Thankfully, Kentucky seems to be starting to make that move, and it’s obvious in some of the bills passed in this year’s legislative session. One of them is House Bill 7, sponsored by Representative Adam Bowling, which establishes an advisory council to develop guidelines for communities to receive a “Recovery Ready” certification. The bill sets forth in a new section of KRS Chapter 222, a certification process that will focus on consistent guidelines for a community to develop treatment, recovery, and prevention programs which “can help lead to a highly skilled community workforce.” This wording – straight from the bill – clearly links what is good for people with substance use disorders and the economics of an adequate and trained workforce.
The Kentucky Chamber of Commerce is taking a leadership role in linking an informed, compassionate approach to treatment and recovery with good business. They launched the Kentucky Chamber Workforce Recovery Program in 2019 and have been instrumental in helping business leaders across the commonwealth understand why workforce development must include treatment and recovery resources for substance use disorders. The chamber is heralding the value of having high-quality and accessible programs for the bottom line of area businesses, and they have Kentucky statistics to back up their advocacy. Boyle County is no exception – we, too, have local employers whose stories of hiring people in recovery show that treatment and recovery are good for business, and ultimately, good for all of us.

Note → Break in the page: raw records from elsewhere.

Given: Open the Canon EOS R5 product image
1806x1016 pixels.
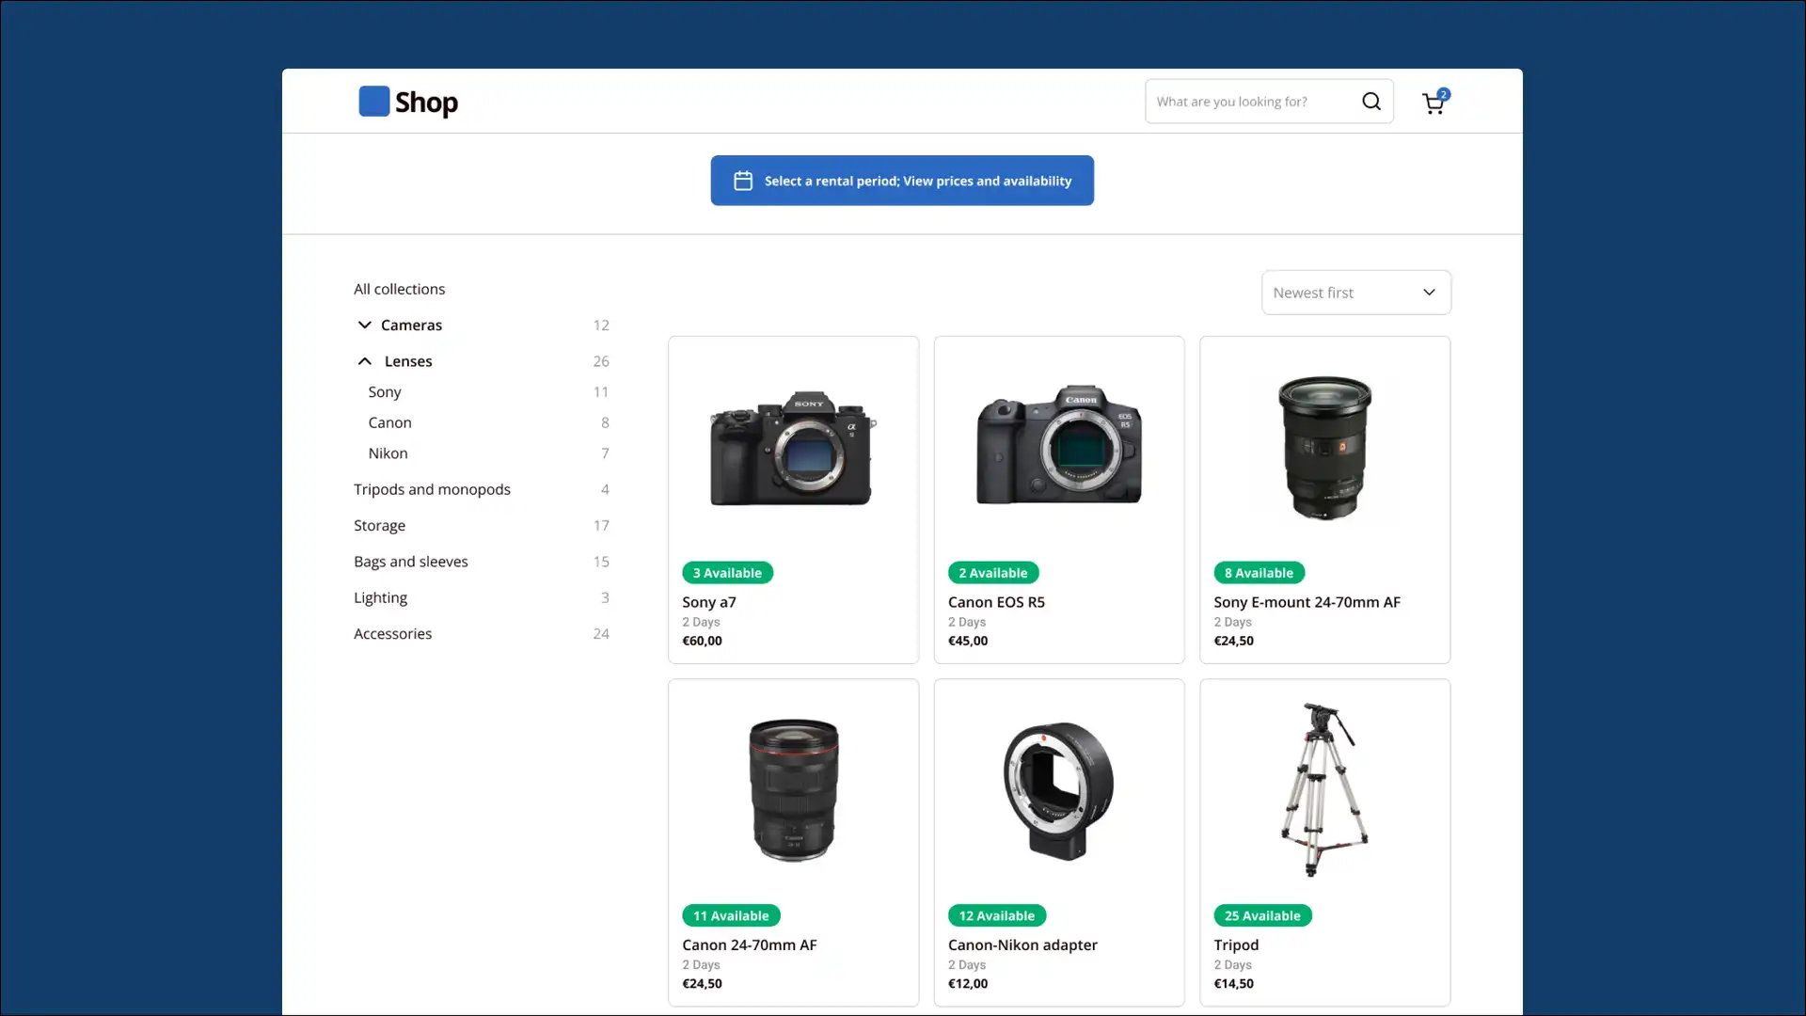Looking at the screenshot, I should [x=1058, y=444].
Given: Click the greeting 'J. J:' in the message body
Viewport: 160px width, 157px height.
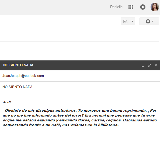Looking at the screenshot, I should click(x=7, y=102).
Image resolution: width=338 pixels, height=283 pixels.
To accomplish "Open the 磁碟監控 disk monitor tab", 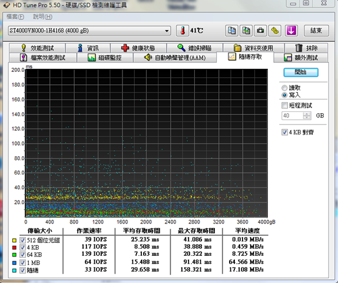I will [105, 58].
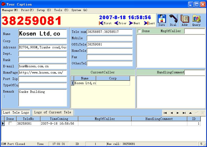The image size is (207, 147).
Task: Click the Dial telephone icon
Action: click(x=173, y=20)
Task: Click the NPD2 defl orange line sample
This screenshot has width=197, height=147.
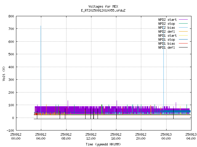Action: [x=183, y=32]
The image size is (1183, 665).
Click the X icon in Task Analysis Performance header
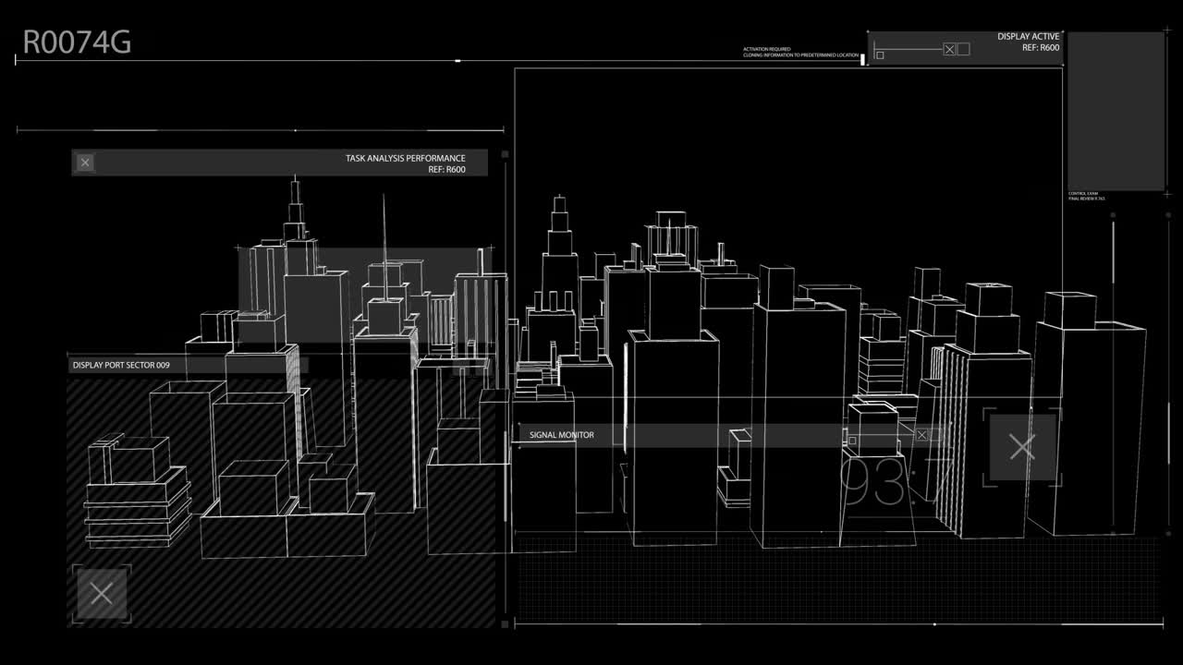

April is “ Second Chance Month,” and the Kentucky Chamber of Commerce urges Kentuckians to learn about substance use disorders, and to combine compassion and understanding with good business decisions, by hiring people in recovery. In central Kentucky, we have far too many unfilled local jobs to ignore this call. Our local chamber recognizes we have to make important changes, and provides a link on their website at www.danvilleboylechamber.com, to a statewide listing of employers who offer a fair chance in their hiring practices. Many local employers are responding, by reevaluating employment policies, to successfully hire employees in need of a second chance.
It’s encouraging to see that so many in Kentucky are “doing the math”, and realizing that treating addiction is not only the caring and right thing to do – it is good for business.